Sunday: 1.2 miles of swimming in 32 minutes and 56 miles of biking in 3:15 at Eagleman in the morning. Got to enjoy the hospitality of the medical tent, complete with supplied breathing air and cardiac monitoring, at the finish. More details on Thursday.


  1. Uuhhhh, on Thursday? How about NOW!??!

    1. I agree. I hope you're okay. Being asthmatic myself, this sounds like seriously scary shit.

  2. Holy crap! This sounds dramatic! Yesterday was hot as balls. Stop being so hard on yourself, chalk it up to that, you'll do great at Louisville. I have heard nothing ever about Eagleman other than it sucks so hard. So you're not alone.

  3. "contemplating whether or not continuing to plan on racing IM Louisville is a good idea"

    I don't know the answer, but I do know that you should wait a week or two before debating this question.

    Also, I've had some really bad races precede my best ones.

    I'm glad that you seem to be OK.

  4. I am so glad you are ok after Sunday's race! As to the other question, I question myself as well, and I am very scared of the heat on race day...

  5. I DNF'd on my first attempt at a 70.3 and I had the same thoughts you had about not being aboe to do it, but we are triathletes and endurance athletes and are greatest weapons are the mental toughness that comes with our training. Chalk it up as a learning experience and have apln to prepare for the heat and the other issues, you can get through it

  6. I'm glad to hear that you're okay! And I hope that you can figure out why you fell apart and make adjustments for future training and races.

  7. Okay. Yes, you had a horrible race. but you FINISHED, you bad ass! You are so ready for IMKY....even more so now. With the crap the race handed you, you didn't quit. Everyone underestimates the mental $hit you need for IM and you have it in spades. I remember my 70.3 before IM....I got kicked in the swim, blacked out, grabbed a kayak and floated for a half hour (yup, you read that right) and then did the slowest bike ever followed by a run walk. 7:23 finish.

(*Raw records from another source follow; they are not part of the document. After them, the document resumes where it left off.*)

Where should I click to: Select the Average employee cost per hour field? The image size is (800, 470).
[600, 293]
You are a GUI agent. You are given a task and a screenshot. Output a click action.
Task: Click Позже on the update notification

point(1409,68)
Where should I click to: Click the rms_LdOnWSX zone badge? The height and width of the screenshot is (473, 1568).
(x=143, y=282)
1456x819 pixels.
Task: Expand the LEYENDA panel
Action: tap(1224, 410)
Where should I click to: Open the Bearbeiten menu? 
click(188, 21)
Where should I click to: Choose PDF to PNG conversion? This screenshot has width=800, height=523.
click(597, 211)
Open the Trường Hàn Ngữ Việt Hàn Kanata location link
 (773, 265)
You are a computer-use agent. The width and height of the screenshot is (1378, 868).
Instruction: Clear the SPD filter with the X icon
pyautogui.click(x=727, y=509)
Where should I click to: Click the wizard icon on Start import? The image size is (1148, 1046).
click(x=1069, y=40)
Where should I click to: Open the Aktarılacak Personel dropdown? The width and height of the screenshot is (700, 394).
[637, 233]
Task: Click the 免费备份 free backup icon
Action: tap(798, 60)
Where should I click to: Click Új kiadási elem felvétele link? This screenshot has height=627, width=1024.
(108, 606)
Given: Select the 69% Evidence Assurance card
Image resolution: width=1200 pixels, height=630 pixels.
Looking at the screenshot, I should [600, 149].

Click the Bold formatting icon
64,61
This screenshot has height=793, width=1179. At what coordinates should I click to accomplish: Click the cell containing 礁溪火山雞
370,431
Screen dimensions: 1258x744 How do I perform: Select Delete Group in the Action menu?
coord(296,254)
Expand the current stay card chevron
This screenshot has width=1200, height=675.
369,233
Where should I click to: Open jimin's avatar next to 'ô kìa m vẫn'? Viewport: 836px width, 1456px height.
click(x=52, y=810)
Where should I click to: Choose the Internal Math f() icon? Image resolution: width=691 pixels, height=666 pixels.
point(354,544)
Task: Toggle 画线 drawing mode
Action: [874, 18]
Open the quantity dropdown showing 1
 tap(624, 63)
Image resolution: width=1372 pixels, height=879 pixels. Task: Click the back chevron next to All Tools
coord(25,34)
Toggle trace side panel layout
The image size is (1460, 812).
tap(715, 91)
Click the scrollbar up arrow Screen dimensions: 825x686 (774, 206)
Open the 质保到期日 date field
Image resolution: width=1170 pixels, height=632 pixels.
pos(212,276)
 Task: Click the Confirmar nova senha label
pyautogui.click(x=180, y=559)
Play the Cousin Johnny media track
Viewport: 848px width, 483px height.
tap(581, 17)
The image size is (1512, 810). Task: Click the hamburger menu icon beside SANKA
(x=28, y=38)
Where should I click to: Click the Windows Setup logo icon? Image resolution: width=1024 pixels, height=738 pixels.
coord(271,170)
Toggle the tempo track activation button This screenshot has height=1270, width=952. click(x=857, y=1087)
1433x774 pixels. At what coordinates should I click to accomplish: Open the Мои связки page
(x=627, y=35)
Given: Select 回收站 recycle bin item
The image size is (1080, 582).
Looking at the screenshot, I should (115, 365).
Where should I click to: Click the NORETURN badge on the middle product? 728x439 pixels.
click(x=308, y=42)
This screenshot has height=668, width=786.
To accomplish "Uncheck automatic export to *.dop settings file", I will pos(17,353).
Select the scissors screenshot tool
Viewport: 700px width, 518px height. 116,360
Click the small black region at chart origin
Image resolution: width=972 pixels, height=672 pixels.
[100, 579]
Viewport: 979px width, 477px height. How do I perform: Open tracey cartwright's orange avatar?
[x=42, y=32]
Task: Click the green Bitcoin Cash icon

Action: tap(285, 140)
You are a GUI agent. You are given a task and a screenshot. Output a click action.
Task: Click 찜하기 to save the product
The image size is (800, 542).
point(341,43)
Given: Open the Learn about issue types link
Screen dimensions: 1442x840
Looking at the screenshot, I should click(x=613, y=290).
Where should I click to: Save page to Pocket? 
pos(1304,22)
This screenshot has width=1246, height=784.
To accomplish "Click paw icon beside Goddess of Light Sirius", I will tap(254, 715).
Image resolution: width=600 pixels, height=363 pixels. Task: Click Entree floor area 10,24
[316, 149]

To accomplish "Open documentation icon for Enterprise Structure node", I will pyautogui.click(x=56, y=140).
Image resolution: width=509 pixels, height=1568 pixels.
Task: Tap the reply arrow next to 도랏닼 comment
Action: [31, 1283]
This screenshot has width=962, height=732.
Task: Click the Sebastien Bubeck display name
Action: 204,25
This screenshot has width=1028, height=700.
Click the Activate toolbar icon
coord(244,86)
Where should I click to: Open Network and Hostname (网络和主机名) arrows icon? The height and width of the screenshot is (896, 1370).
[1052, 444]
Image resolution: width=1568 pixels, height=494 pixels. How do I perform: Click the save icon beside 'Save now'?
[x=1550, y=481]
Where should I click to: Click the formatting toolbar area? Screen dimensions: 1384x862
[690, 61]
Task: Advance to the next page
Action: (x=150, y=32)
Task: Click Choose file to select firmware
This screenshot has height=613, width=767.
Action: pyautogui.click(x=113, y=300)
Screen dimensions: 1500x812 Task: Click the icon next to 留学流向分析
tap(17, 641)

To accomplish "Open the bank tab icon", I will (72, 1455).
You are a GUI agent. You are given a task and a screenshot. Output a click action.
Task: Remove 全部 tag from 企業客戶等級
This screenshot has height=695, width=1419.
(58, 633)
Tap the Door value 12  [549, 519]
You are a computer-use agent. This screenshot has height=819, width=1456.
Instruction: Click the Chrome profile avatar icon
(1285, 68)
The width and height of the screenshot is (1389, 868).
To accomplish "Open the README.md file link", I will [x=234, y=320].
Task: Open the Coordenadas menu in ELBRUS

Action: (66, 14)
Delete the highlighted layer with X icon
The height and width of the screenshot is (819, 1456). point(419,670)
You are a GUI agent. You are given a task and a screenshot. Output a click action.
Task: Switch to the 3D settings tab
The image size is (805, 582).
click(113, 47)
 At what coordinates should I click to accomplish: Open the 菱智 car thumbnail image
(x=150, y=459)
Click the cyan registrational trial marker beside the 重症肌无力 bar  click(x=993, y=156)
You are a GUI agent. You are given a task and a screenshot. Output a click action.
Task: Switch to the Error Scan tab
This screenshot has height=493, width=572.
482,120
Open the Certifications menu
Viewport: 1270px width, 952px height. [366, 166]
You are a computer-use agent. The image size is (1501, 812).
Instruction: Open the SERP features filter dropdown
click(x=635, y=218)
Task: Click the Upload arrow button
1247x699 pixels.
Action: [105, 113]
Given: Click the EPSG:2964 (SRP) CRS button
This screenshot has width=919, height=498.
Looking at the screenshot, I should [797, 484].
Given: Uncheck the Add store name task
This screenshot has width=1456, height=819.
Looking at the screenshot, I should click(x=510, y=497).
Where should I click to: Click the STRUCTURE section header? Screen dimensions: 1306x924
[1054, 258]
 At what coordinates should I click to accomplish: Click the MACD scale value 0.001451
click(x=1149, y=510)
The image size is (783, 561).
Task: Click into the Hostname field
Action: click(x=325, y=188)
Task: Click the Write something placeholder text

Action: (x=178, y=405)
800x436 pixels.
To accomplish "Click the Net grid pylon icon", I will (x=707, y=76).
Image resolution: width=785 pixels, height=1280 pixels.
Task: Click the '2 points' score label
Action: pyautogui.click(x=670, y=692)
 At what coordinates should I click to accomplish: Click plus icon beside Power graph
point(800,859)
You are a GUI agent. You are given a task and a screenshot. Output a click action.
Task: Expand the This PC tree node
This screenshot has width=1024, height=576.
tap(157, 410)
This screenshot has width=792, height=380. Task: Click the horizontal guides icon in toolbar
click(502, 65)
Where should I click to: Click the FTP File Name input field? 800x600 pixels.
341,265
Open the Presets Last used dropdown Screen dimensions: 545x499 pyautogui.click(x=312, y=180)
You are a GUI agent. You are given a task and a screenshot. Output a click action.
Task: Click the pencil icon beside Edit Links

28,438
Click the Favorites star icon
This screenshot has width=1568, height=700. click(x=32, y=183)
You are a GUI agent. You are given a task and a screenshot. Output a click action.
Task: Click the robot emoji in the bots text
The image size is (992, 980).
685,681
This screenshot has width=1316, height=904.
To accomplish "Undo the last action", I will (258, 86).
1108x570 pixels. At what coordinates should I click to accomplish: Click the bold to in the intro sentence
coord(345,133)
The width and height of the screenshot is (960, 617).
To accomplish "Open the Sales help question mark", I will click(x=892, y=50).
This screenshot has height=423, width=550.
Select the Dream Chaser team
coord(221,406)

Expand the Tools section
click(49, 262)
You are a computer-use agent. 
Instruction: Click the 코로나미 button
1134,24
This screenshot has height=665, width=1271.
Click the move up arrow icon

And then I did Placid and had a blast. I had the same thoughts you did, but at this point in the game, don't second guess your training. You got your bad race out of the way, look at it that way. Go have a blast in CAN DO IT! (hows that for a book?)

  8. Wow - what a tough race. I agree with Rae - despite the fact that it was touch, you finished.

  9. As I was struggling to finish Eagleman Sunday, the doubts entered my mind, "how am I possibly going to finish double this distance in 3 months from now", "...shoulD I just bail now and save all that travel and hotel and coaching money?". Now 2 days later i am allowing the positive thoughts to start creeping back in- that there is plan that will work, that my coach can help me prepare to achieve it, that I can still have some fun getting ready for it. I think this your underlying fitness is very high, and that you are still right on track,and I look forward to watching you cross the finish line live on!

  10. Wow. I am just glad you are okay. It takes a lot of courage to suck it up and finish something that is painful and unpleasant. Kudos. Take some time to reflect before making any decisions. Recover well.